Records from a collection
☆ ☆ ☆ ☆ ☆
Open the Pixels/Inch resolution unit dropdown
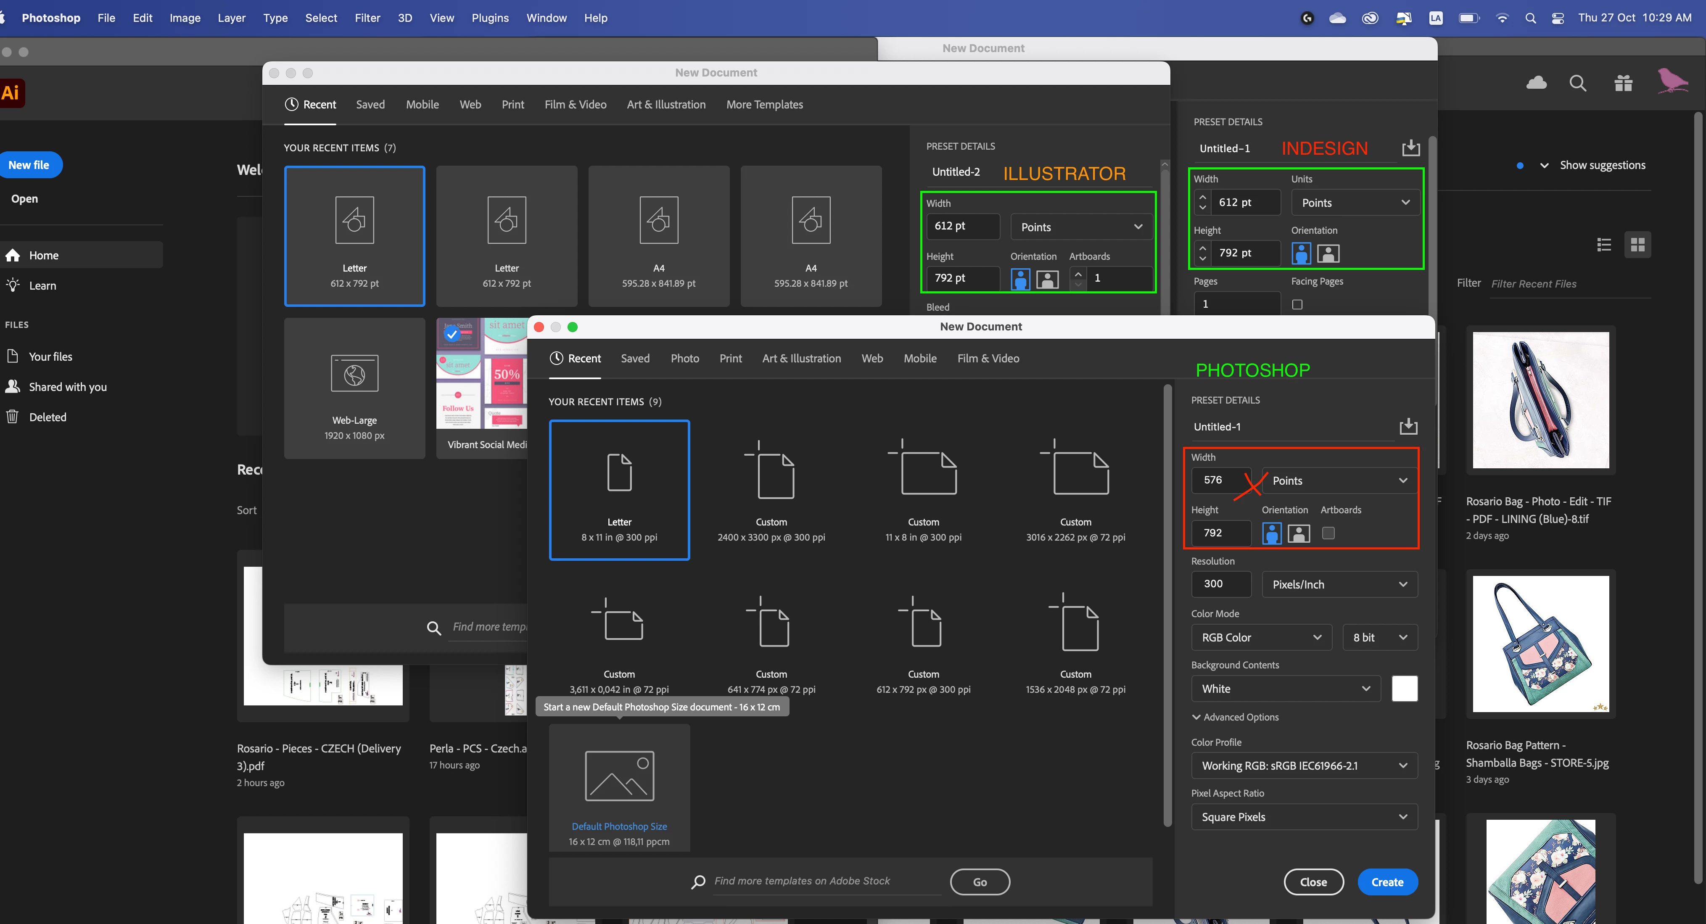This screenshot has width=1706, height=924. coord(1339,584)
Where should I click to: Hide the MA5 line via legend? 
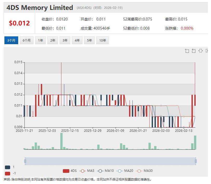[x=87, y=171]
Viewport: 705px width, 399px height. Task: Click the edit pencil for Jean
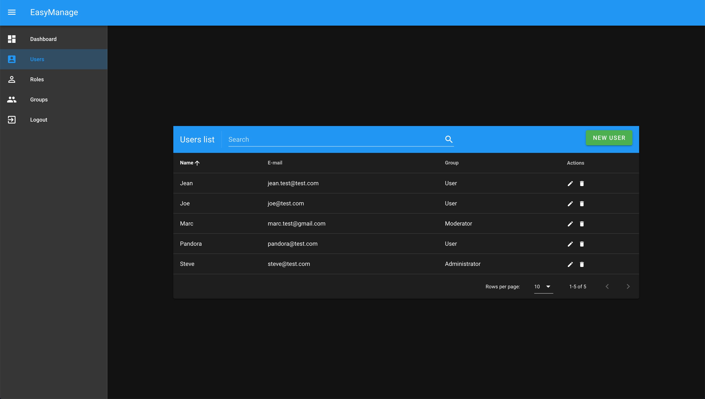[x=570, y=184]
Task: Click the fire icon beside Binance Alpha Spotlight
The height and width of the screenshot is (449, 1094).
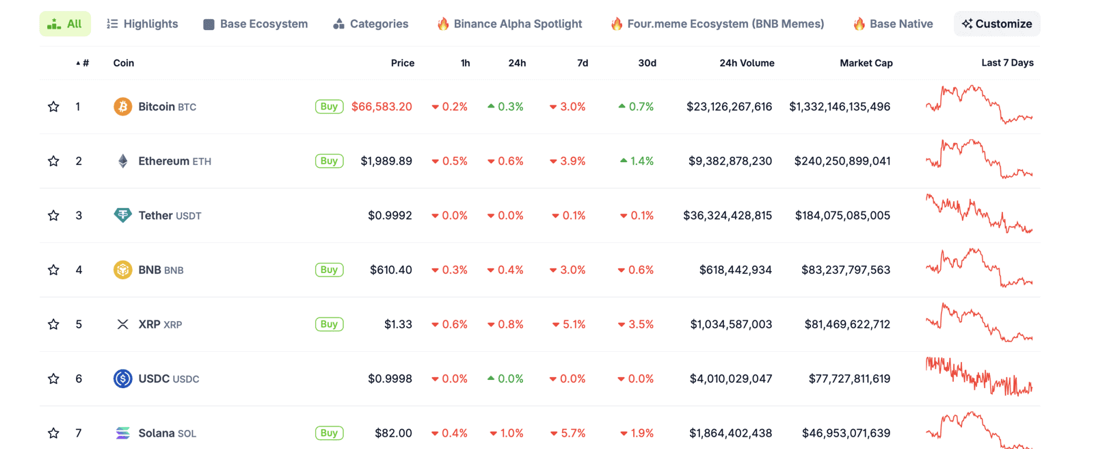Action: tap(443, 23)
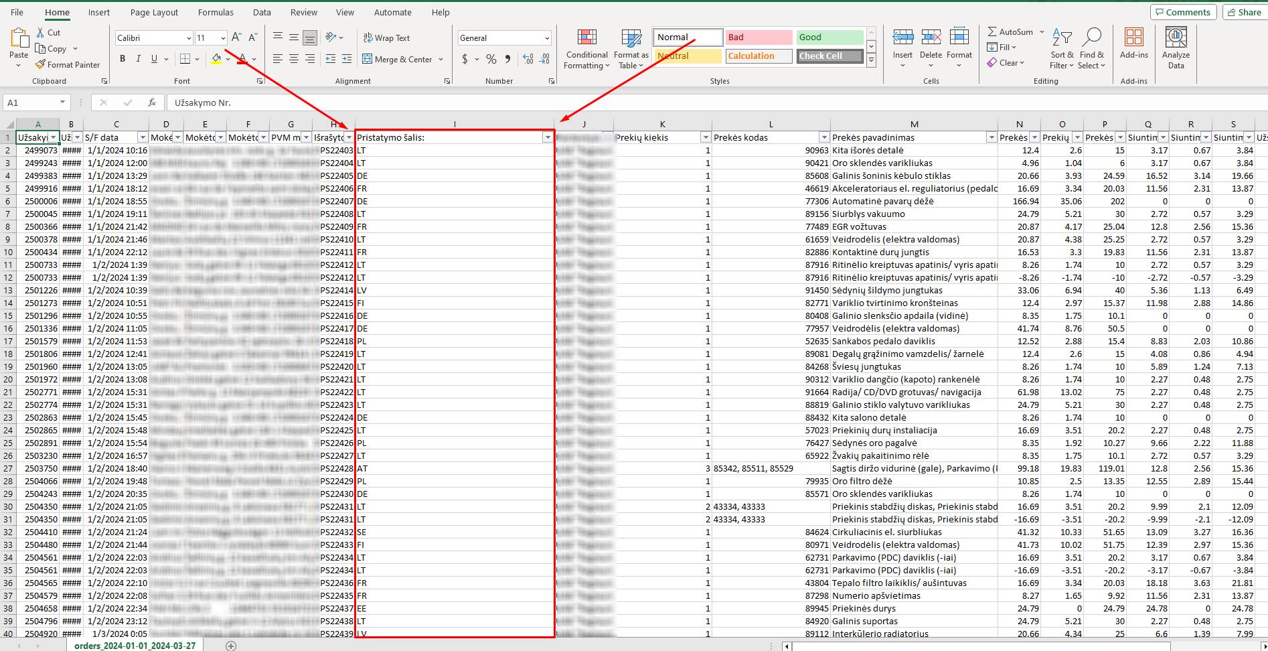Switch to the Formulas ribbon tab

[x=216, y=12]
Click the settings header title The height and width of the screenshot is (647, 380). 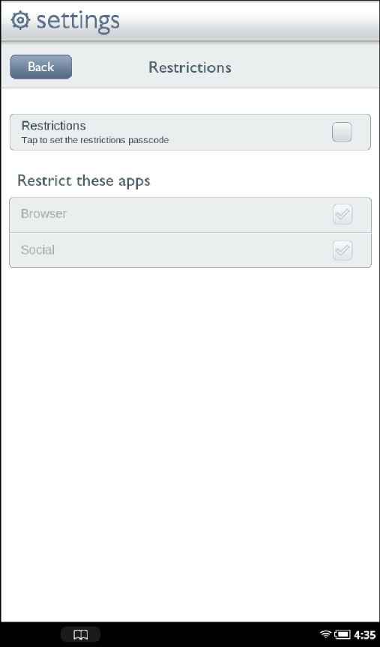[78, 21]
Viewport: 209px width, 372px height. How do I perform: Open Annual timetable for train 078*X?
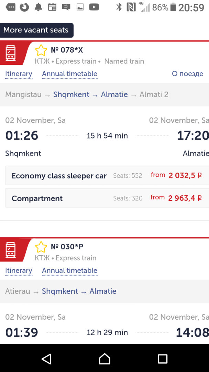tap(69, 74)
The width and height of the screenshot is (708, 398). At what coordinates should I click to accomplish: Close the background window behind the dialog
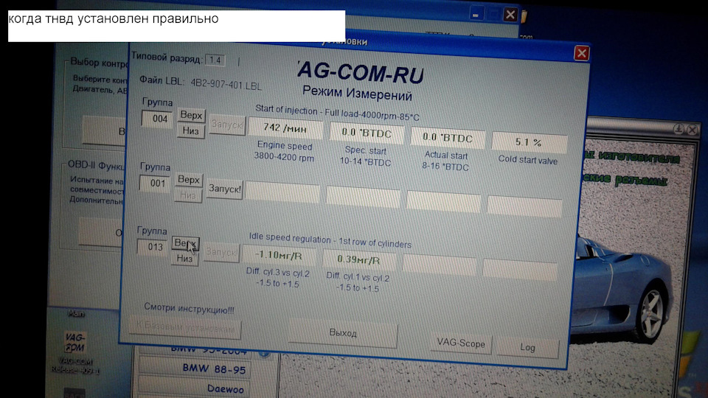coord(510,14)
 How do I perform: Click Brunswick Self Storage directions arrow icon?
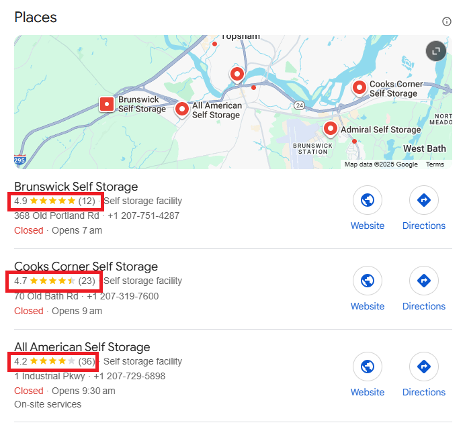424,200
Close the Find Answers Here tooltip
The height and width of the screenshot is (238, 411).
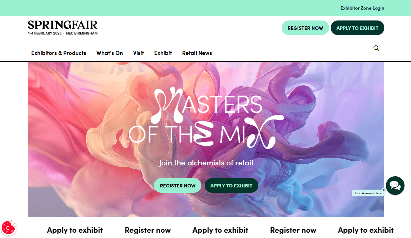(384, 190)
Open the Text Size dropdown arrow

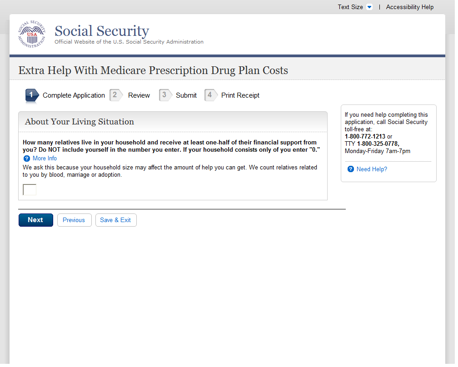coord(369,7)
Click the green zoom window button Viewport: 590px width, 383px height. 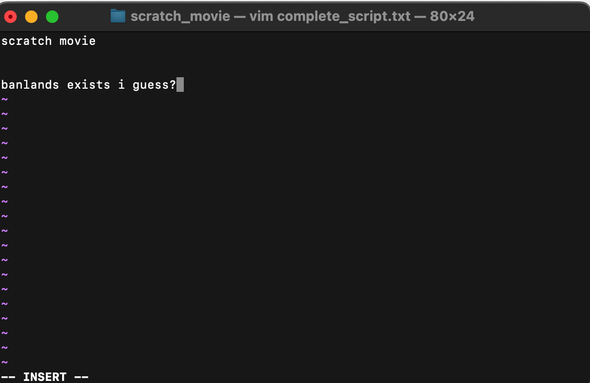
☆ ☆ ☆ ☆ ☆
__Written problem__
Render the stretch of the listing from the line containing "Task: Click the fire" through the line containing "[x=216, y=12]" as a numbered list, skipping blank lines and leaving out the pictures.

__Full output__
1. Task: Click the fire icon beside Binance Alpha Spotlight
2. The height and width of the screenshot is (449, 1094).
3. Action: tap(443, 23)
4. Switch to the Formulas ribbon tab
5. [x=216, y=12]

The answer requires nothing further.